Agri-workers rail against chacha, call Duterte ‘a salesman, not a statesman’


“Chacha isn’t just short for ‘charter change.’ It is also short for ‘chained to imperialists’ and ‘charge into poverty’,” remarked Antonio Flores, chairperson of Unyon ng mga Manggagawa sa Agrikultura. “Detached from the workers and farmers it will harm, the bureaucrats railroading chacha reveal their attachment to the profiteering interests of big capitalist plunderers.”


The statement was in reaction to Ako Bicol party-list Rep. Alfredo Garbin Jr., chair of the House Committee on Constitutional Amendments, who revealed that Congress targets the approval of the House Resolution on chacha by next week. According to Flores, in spite of the professed intention of charter-change proponents to fix the constitution, it will only aggravate the country’s deep-seated problems of feudal landlessness, underdevelopment, and low wages.
UMA called the constitutional amendment allowing 100% ownership of land an “attack on the peasantry who makes up the country’s impoverished majority.” Citing statistics from Kilusang Magbubukid ng Pilipinas, the agri-workers’ group lamented that seven out of 10 farmers remain landless—and instead of granting land to the seven, it will only take land away from the three.


“Hardly a president, Duterte is a salesman peddling our patrimony to transnational agri-businesses like Del Monte, Dole, and Sumifru,” Flores declared. “He has already directed the Department of Agriculture to fast-track crop conversion, facilitating the expansion of corporate plantations to 1.5 million hectares by the end of his term. That’s 1.5 million hectares that could have gone into domestic food production by farmers.”


Studies conducted by UMA reveal that landgrabs force farmers into waged agricultural work with no control over what they farm, and a plantation worker earns an average of P90 to P350. This amount is alarmingly lower than the family living wage of P1,064 a day, and cannot even meet half of UMA’s demand for a national minimum wage of P750. The lowest recorded salary received by an agricultural worker under the Duterte regime was P9 for a full day at a sugar plantation.


“With chacha, food insecurity and slave wages will become the norm,” warned Flores. “Controlled by foreign business interests, our land will yield cash crops instead of food staples. Cash crops will be exported for cheap, while food staples will be imported at exorbitant prices. Barely making minimum wage, even food producers won’t be able to afford food they could otherwise produce on their own.”
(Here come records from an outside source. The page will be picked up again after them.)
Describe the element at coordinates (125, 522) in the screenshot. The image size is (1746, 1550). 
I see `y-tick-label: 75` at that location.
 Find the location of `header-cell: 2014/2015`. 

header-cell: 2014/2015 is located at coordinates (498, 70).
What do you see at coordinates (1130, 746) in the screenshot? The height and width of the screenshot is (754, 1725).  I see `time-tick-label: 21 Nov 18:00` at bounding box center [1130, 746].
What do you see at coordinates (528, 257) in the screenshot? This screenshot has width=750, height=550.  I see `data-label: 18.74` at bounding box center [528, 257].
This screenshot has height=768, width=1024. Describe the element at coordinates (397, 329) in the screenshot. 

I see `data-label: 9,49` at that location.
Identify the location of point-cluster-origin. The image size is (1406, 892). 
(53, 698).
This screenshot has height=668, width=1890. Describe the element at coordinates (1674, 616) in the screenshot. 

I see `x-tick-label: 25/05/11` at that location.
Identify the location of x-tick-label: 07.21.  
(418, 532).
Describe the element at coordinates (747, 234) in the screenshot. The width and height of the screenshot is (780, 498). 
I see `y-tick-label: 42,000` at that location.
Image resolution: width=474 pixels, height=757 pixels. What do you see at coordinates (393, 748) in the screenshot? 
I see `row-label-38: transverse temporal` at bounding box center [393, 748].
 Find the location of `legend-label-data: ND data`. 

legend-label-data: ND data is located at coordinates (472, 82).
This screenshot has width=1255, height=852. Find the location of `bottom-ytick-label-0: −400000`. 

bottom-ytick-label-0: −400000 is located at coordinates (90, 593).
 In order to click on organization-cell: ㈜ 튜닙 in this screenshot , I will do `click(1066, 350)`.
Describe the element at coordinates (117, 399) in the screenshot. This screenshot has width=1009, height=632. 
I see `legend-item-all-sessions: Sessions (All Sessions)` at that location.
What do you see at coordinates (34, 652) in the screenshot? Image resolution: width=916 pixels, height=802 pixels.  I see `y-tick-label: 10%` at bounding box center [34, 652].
UMA blamed the Comprehensive Agrarian Reform Program for the increased vulnerability of Philippine land to foreign control. They explained that, with chacha, land grabbed through CARP need not pass through the custodianship of big landlords and compradors, and allowing direct control by foreign and transnational corporations. 100% foreign ownership of land is in 100% contradiction with genuine agrarian reform, the only solution to the systemic problem of feudal landlessness.